What is asked:
Report every line in the rows below that contains the word "height", copying each such line in full.

Material for this exercise:
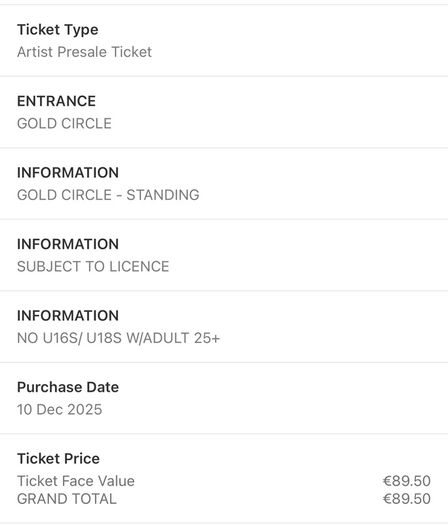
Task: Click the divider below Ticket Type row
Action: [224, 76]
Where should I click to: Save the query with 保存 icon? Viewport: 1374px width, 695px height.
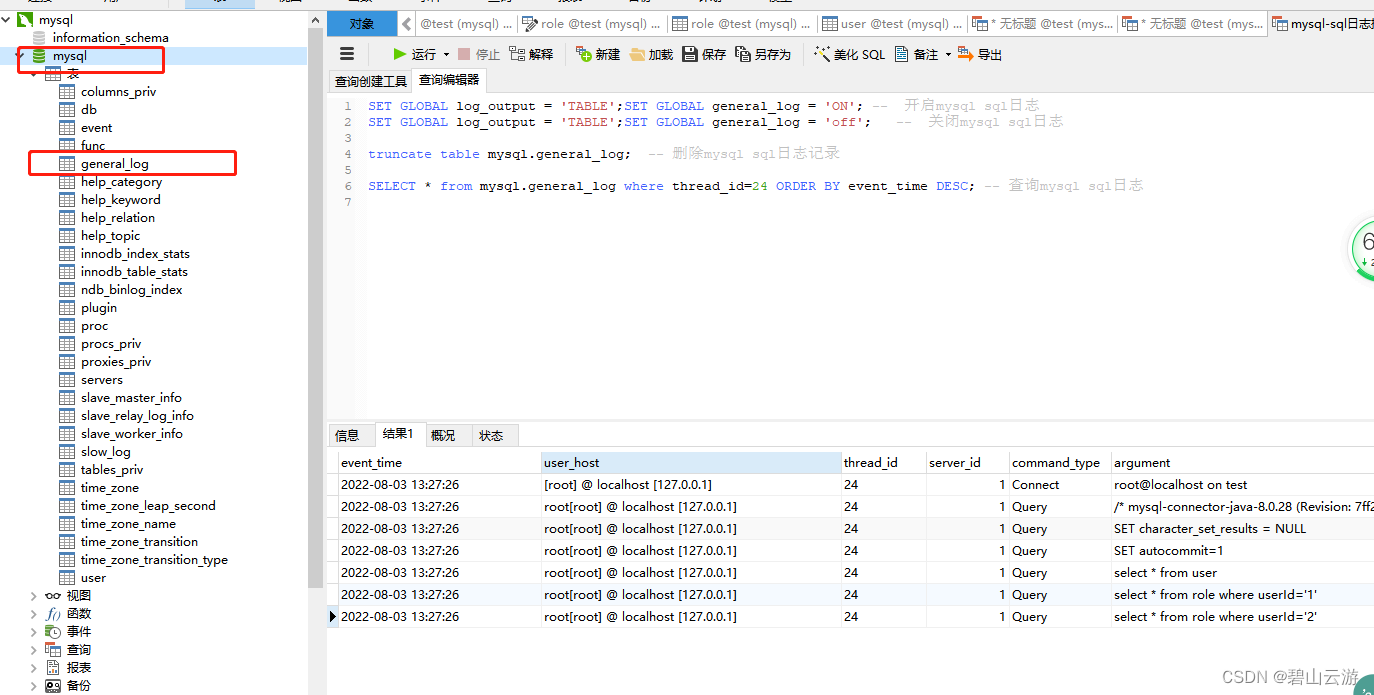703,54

==

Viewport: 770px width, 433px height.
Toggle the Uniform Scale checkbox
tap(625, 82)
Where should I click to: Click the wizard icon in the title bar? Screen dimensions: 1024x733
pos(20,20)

...

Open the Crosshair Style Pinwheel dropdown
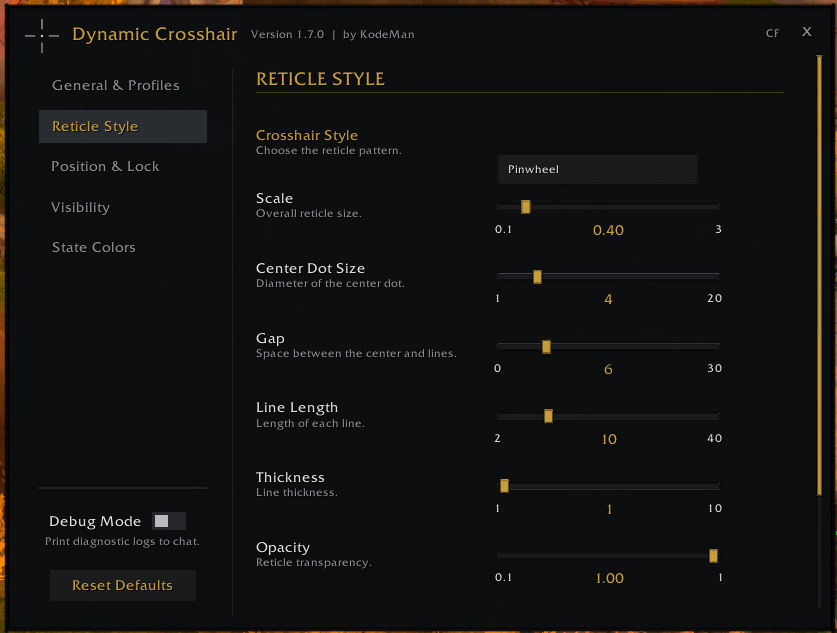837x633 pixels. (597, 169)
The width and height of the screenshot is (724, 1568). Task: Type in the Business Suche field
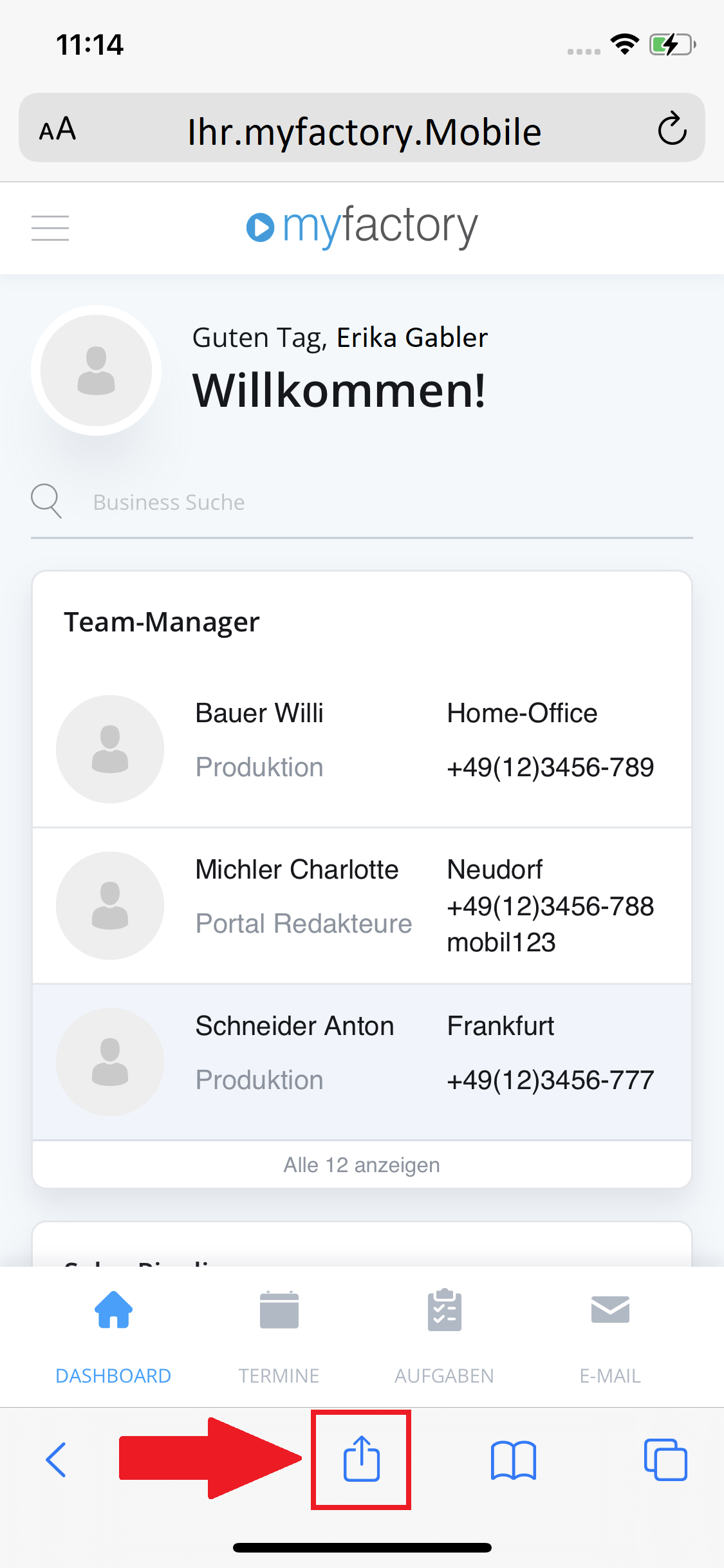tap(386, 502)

Complete output:
Where should I click to: Save the query with 保存 icon? Viewport: 1374px width, 695px height.
Viewport: 770px width, 433px height.
The width and height of the screenshot is (724, 1568). Task: Type in the Business Suche field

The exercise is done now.